2019-03-16 12:40:22 | 甲信越
先週よりもさらに遅れてしまいました。只今勝沼ぶどう郷駅を訪ねています。
明け方に一旦目覚めたものの起き上がれず、ようやく旅仕度を始めたのが九時過ぎです。しかしその後も逡巡を繰り返すうちにますます遅れが拡大し、自宅を出たのは11時近くになってからでした。幸い流れは比較的よく、勝沼で中央道を下りるという経過です。

大幅な出遅れの原因は、大きく分けて二つあります。まずは天候です。今日は終日晴、明日も場所を選べばそこそこ好天との予報だったはずが、改めて確かめると何とも微妙になっていました。昼過ぎに曇って通り雨が降り、翌日は昼前から夕方まで雨というものです。そう分かった時点で、松本までわざわざ行くべきかどうかが俄かに懐疑的となってきました。
もう一つは体力面の問題です。正月からほぼ休みなく活動してきた疲労が積もりに積もり、前日早めに休んでも、翌朝起き上がれないという状況が続いています。しかも次回は中三日で久々の遠征を控えています。帰着の翌日はどうしても疲れが出てしまうものです。前日も出発に向けて休息しなければならないことを考えると、実質的には中一日しかありません。快晴を期待し難い状況で強行するより、あえて一日休みを設け、身の回りの野暮用を片付けて、次回に万全を期した方がよいように思われてきたのです。
それでも結局強行したのは、昨春行き損なったという事情によるところが大です。仮に前年行けていれば、見送ってもよい状況でした。去年に続いて今年もということになると、仮に来年行けたとしても三年ぶりとなってしまいます。体力、気力があと何年続くかを考えても、三年以上の間を空けたくはありません。二日とも雨で全く使えないならともかく、晴れ間も一応期待できる状況で、むざむざ見送ることはできなかった次第です。

こうして出てきたはよいものの、出発以来空は一貫して曇りがちです。現在地でも、時折薄日が射す程度に過ぎず、彼方に連なるアルプスの山々も判然としません。出発前に中継映像を確かめた限りでは、甲府市街に青空が広がっていました。直ちに出発していれば、おそらく昼前までは好天だったのでしょう。

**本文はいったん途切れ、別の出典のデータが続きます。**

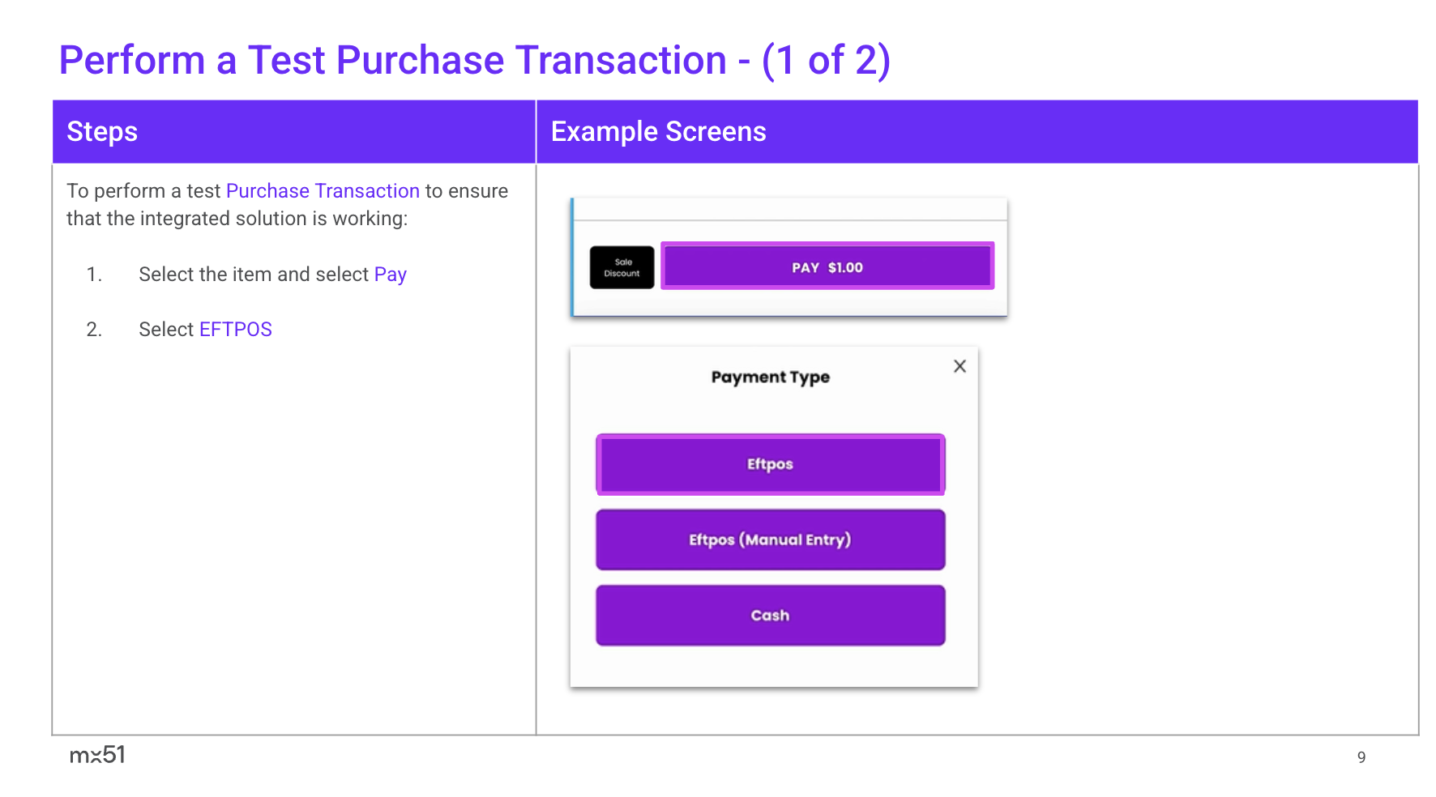
Task: Click the highlighted 'Pay' word in step one
Action: click(x=390, y=275)
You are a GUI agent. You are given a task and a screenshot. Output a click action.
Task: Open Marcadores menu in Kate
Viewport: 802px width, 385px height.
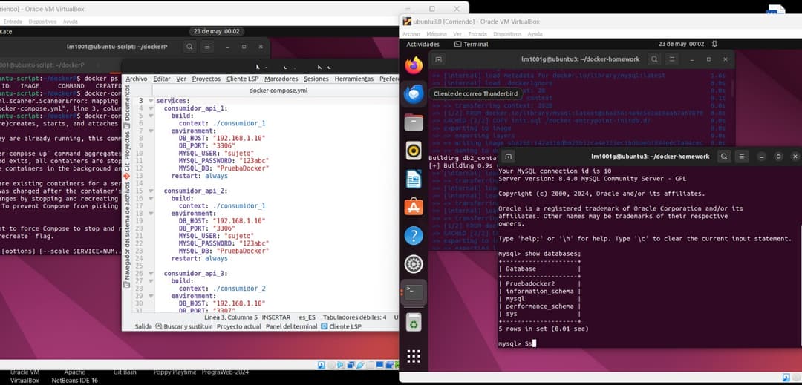[281, 79]
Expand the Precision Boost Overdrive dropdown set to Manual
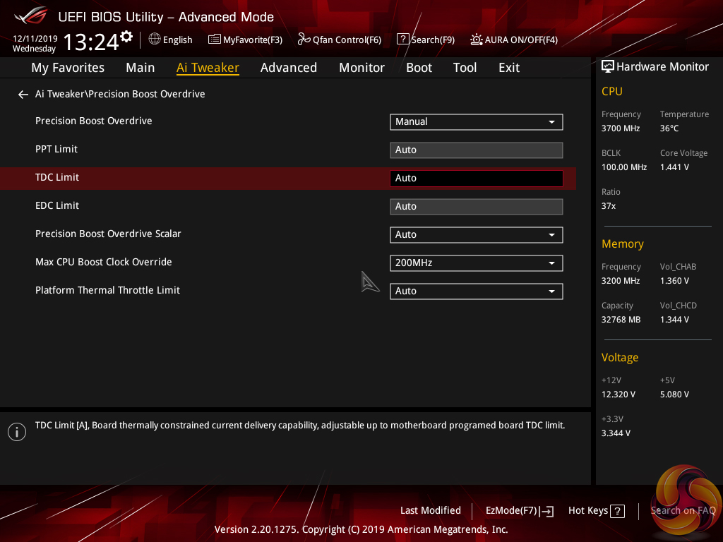Viewport: 723px width, 542px height. click(476, 122)
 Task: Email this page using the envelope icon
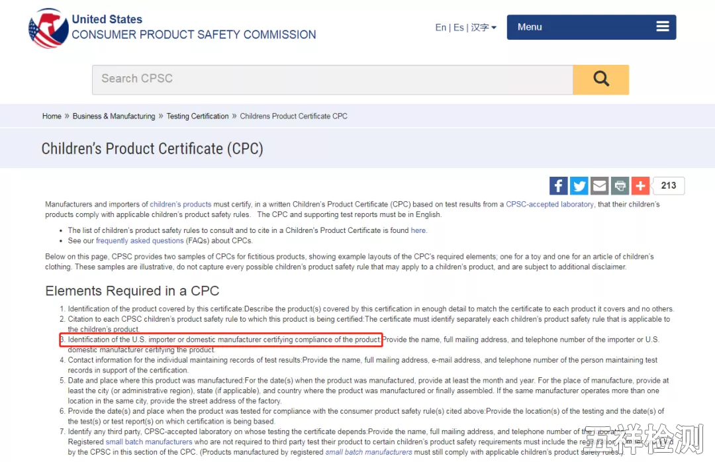tap(599, 186)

迷っている暇があるなら、四の五の言わずに出ていればよかったわけであり、「迷ったら出ろ」の格言通りとなってしまいました。
もっとも、今更嘆いたところで取り返しがつきません。天候にかかわらず活動は続行します。南アルプス、八ヶ岳を始めとして、雪山の眺めについては多くを期待できないものの、万全ではないなりの使い道を模索していくつもりです。